| As a distributed systems engineer, we are a LONG way from "magical scalable ai". The bottleneck for a developing AI is experience. Yes we need compute, but we need data to compute on. We have bypassed that limit by starting with literally every scrap of human generated prose that ever existed. I expect an explosion of expansion when visual and world models hit critical mass to properly leverage new experiences. But even then, engaging with reality is the bottleneck. I can build you a very efficient scalable online map-reduce-like that runs inference on new corpus. We already made that. It took hardware getting large enough to fit the corpus in memory, instead of "scaling" it with networks for it to be viable. The latency of the network passing around partial solutions was WAY too high. Computers don't scale forever. They are made of hot metals. The limits are heat, material, and the speed of light, but those are very real limits, that don't offer more than a constant multiplier of advantage over meat. AIs might get smarter than us, arguably, like many other meat and paper based super-human intelligences around us, they already are. But it doesn't scale forever. It will hit limits, fairly quickly, of compute and experience to integrate into it's overfit model. |
And, so far, the results of "visual data for improving general intelligence" runs were nothing but disappointments.

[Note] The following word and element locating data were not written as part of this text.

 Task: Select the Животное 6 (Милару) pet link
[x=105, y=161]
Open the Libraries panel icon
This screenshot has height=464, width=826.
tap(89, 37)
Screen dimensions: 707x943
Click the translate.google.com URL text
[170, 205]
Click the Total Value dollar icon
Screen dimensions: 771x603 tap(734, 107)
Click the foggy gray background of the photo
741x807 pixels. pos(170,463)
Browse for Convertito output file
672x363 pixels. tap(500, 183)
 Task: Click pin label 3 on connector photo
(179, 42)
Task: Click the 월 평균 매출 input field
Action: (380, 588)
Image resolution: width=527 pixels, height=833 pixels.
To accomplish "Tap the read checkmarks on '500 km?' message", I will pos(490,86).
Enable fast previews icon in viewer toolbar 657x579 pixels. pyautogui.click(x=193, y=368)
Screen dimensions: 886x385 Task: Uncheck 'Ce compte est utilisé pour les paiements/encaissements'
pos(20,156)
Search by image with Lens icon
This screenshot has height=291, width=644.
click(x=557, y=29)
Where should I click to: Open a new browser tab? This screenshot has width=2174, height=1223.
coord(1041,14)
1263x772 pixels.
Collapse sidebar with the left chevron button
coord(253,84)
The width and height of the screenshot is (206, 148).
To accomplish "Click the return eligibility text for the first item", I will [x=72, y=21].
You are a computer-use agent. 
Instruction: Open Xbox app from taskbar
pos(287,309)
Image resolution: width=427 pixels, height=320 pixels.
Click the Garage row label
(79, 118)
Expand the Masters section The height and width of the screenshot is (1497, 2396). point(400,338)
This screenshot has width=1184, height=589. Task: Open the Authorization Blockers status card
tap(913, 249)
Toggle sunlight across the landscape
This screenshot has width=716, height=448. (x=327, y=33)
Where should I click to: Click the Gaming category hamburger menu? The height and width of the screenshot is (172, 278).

I think vision is just a piss poor modality to learn intelligence from? Very low value, per bit and per token both. You only ever want to tap it if you need your AI to operate based on visual data at deployment time. Otherwise, even "experience" is best gathered in text RLVR rollouts.
The secret of human sample efficiency isn't that visual data is somehow better for learning intelligence. It just isn't. Human "training data" is a hundred kinds of awful - humans are just good at scavenging it for all its worth. Evolution has tuned that very well.
Which means: AIs can get good at it too. It's not a wall - it's a skill issue.